The candidates include party leaders, such as former prime ministers Martin Ziguele and Nicolas Tiangaye, and independents such as businessman Amin Michel and college professor Gaston Mandata Nguerekata.

But with armed groups controlling most of the country and ethnic killings continuing in some areas, politicians struggle to be taken seriously.

Reluctant to choose

VOA conducted a snap poll here on the streets of the capital, asking nearly a dozen people to say who would get their votes. Few were ready to name a candidate.

"It is too soon to talk of elections," said one woman, Clarisse Bemba. "I am a victim of what happened in the Kilometer Five area. I lost my three younger brothers and my property because of the violence in that area."

She was referring to killings and banditry in and around a part of the city inhabited by the Muslim community. Since March 2013, when the largely Muslim Seleka rebels seized power in Bangui, violence has ebbed and flowed around its Kilometer Five area.

FILE - Seleka fighters search for anti-balaka Christian militia members near town of Lioto, Central African Republic, in June 2014.
FILE - Seleka fighters search for anti-balaka Christian militia members near town of Lioto, Central African Republic, in June 2014.

Tainted political class

Many in the C.A.R.'s political class are tainted by association with the Seleka, who still control nearly half the country but are hated by most of the population.

Former Prime Minister Nicolas Tiangaye served in the government of former president and Seleka leader Michel Djotodia. Tiangaye now is trying to dissociate himself from the movement while implicating other politicians.

On a recent radio program, he said no one had been able to substantiate accusations that he and Ziguele financed the Seleka rebellion or that they recruited combatants for the movement.

A recent celebration to mark Tiangaye’s political comeback was marred when four armed men entered his house, firing shots, the guests fled and the refreshments were stolen. Tiangaye said the gatecrashers had been identified, but were unlikely to be prosecuted.

"I do not know who I am going to vote for," said Desire Goutia, a cook by trade, "because they are all the same. Their speeches send you to sleep. They pretend they want to help us, but there are no candidates with a real political plan that I can see."

Concern over corruption

Eighteen-year-old Fiston Wayagou said he won’t bother voting "because the person you vote for does not get elected. There is too much corruption."

Independent politician Michel Amin is reportedly the one candidate already spending heavily on a presidential campaign.

He was asked in an interview whether he had been distributing money for votes.

"Well, that is what people say! But you should not base your interpretation on what people say," Amin said, adding his party is engaged in humanitarian action, assisting students and people with health problems.
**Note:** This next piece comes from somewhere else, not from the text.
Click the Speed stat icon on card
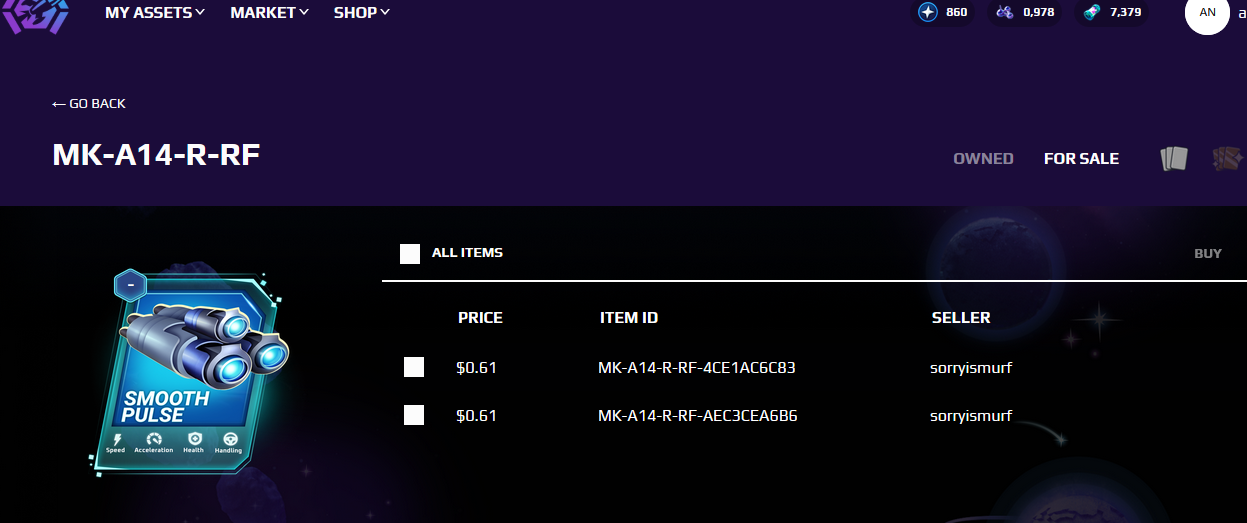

In VOA’s snap poll of 10 people, only one had a preferred candidate: Gaston Mandata, a former minister and mathematics professor living in the United States.

Talk of elections is premature until the security has improved, Central African political analyst Didier Kallanda told VOA. He said he’s confident the Bangui forum will be held fairly soon because leaders of the armed groups are losing control and want to leverage political power while they still can.